L’IA est devenue un enjeu géopolitique majeur. États-Unis et Chine se livrent une bataille féroce. Washington a restreint l’exportation de puces de dernière génération vers Pékin, espérant remporter la course à l’IA. La Chine réplique en bloquant les exportations de terres rares et en développant des modèles tout aussi performants et moins gourmands en ressources. De son côté, la France, avec Mistral, tente d’exister dans ce paysage ultra-concurrentiel.

Et le Maroc ? Le royaume a signé des accords avec Oracle pour l’installation d’un serveur cloud – première étape de développement d’une IA localisée -, mais les avancées sont timides. Pendant que le train de l’IA file à grande vitesse, le risque d’être distancé est réel. Pourtant, le Maroc a une carte maîtresse : l’énergie verte.
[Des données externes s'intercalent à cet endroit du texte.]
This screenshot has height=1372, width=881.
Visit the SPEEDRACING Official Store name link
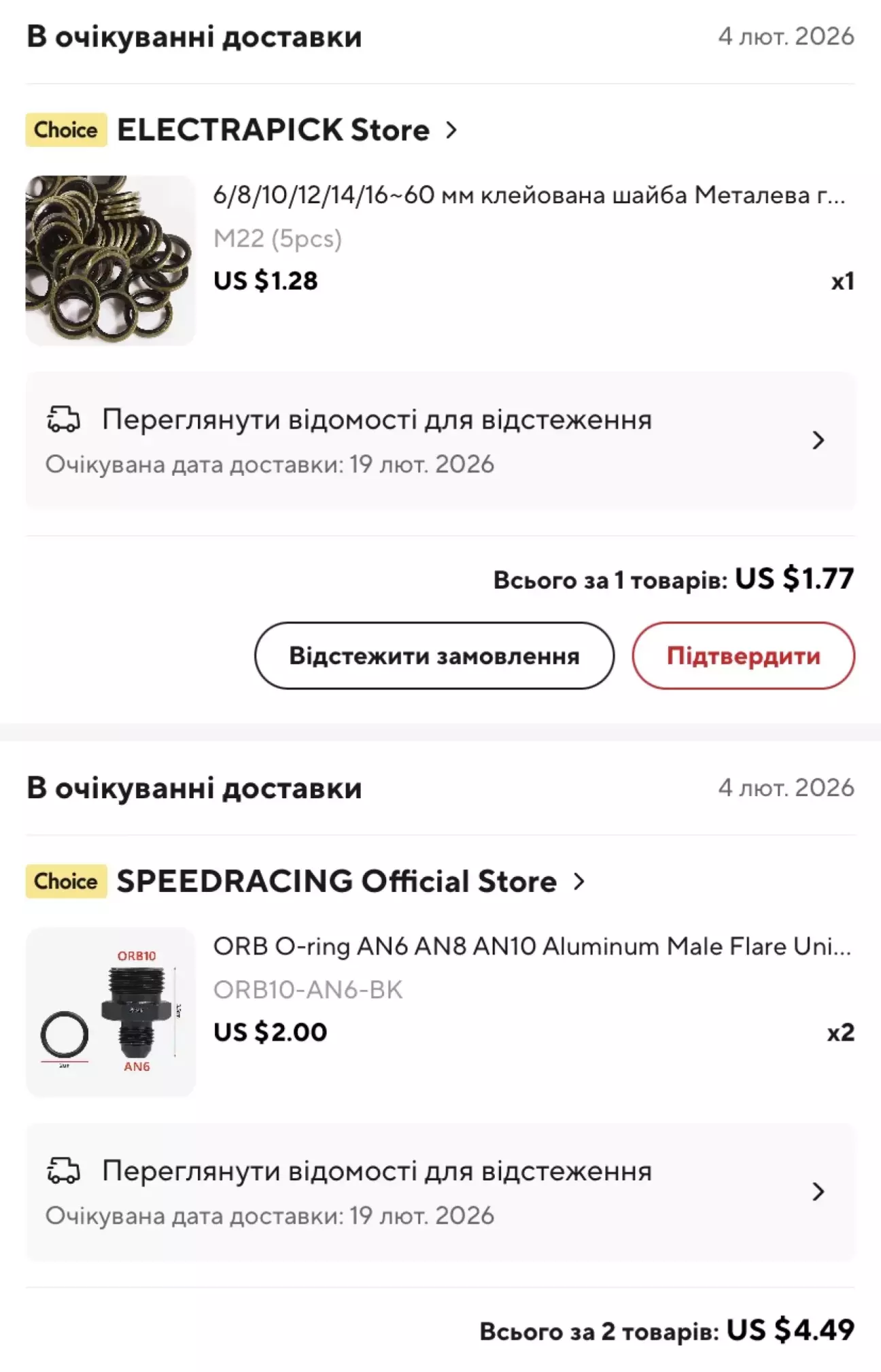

Grâce à son ensoleillement exceptionnel et ses vastes parcs éoliens, il pourrait devenir un hub, permettant le développement de data centers alimentés par des énergies renouvelables.

Il faut aller plus loin. Pourquoi ne pas s’appuyer sur des technologies open-source, comme Llama de Meta ou DeepSeek, pour développer un modèle IA local ? Imaginez un méga-data center propulsé par l’État et financé par des partenariats public-privé. Une IA marocaine, basée sur des technologies étrangères, mais souveraine : serveurs locaux, énergie produite sur place, et, surtout, données protégées et placées sous le coup de la législation nationale. Cela exige une vision et une politique volontaristes. Or, pour l’instant, le gouvernement ne fait preuve ni de l’une, ni de l’autre. Pourtant, des exemples existent : les Émirats arabes unis ont créé une agence dédiée pour structurer leur stratégie IA.
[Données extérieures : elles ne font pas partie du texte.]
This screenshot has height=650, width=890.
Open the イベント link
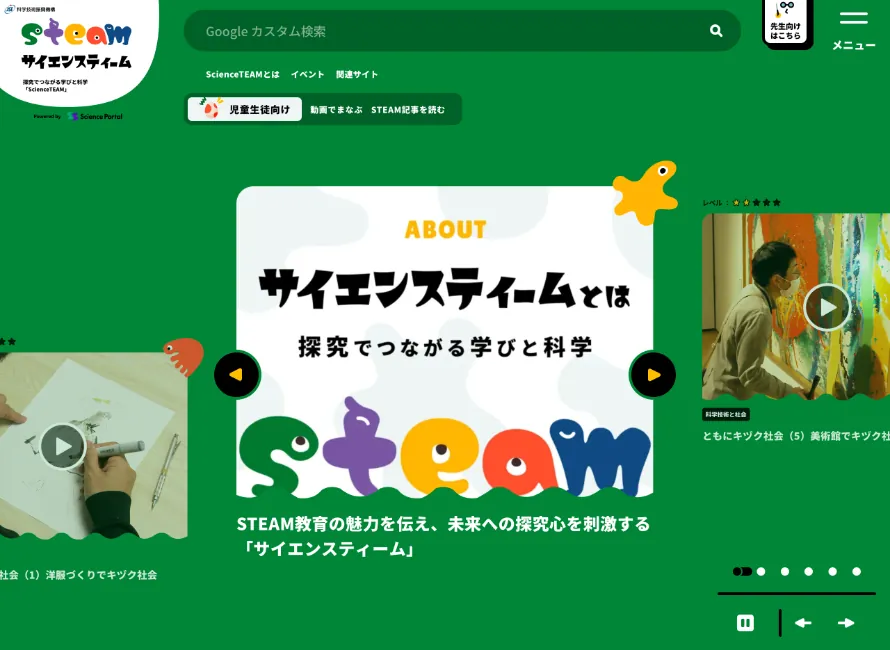(307, 75)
“L’IA est à la fois une menace et une opportunité. Le Maroc dispose des atouts pour en tirer profit, mais il doit se réveiller”

Yassine Majdi

L’essor de l’IA s’accompagne aussi de défis sociaux et économiques majeurs. Des milliers d’emplois sont menacés. Le secteur de l’offshoring, pilier de l’économie marocaine, pourrait être l’une des premières victimes. La compétitivité imposera cette transition, qu’on le veuille ou non. Comment préparer le Maroc à cette inévitable mutation ? Comment rediriger la main-d’œuvre vers de nouveaux métiers ? Comment taxer les entreprises qui dégageront des profits records à travers l’utilisation de l’IA ? Comment redistribuer cette manne aux populations touchées par le chômage ? Et surtout, comment préparer nos enfants aux métiers de demain ?

Le Maroc ne peut plus se permettre d’être spectateur. Il est temps d’agir en partenariat avec le secteur privé : investir dans l’énergie verte, développer des data centers locaux, et s’appuyer sur des technologies open-source pour créer une IA souveraine. En parallèle, il faut repenser notre système éducatif pour former les jeunes aux métiers de demain et accompagner les travailleurs impactés par cette transition. L’IA est à la fois une menace et une opportunité. Le Maroc dispose des atouts nécessaires pour en tirer profit, mais il doit se réveiller. Car, dans ce nouveau monde, les machines ne laisseront pas de seconde chance aux indécis.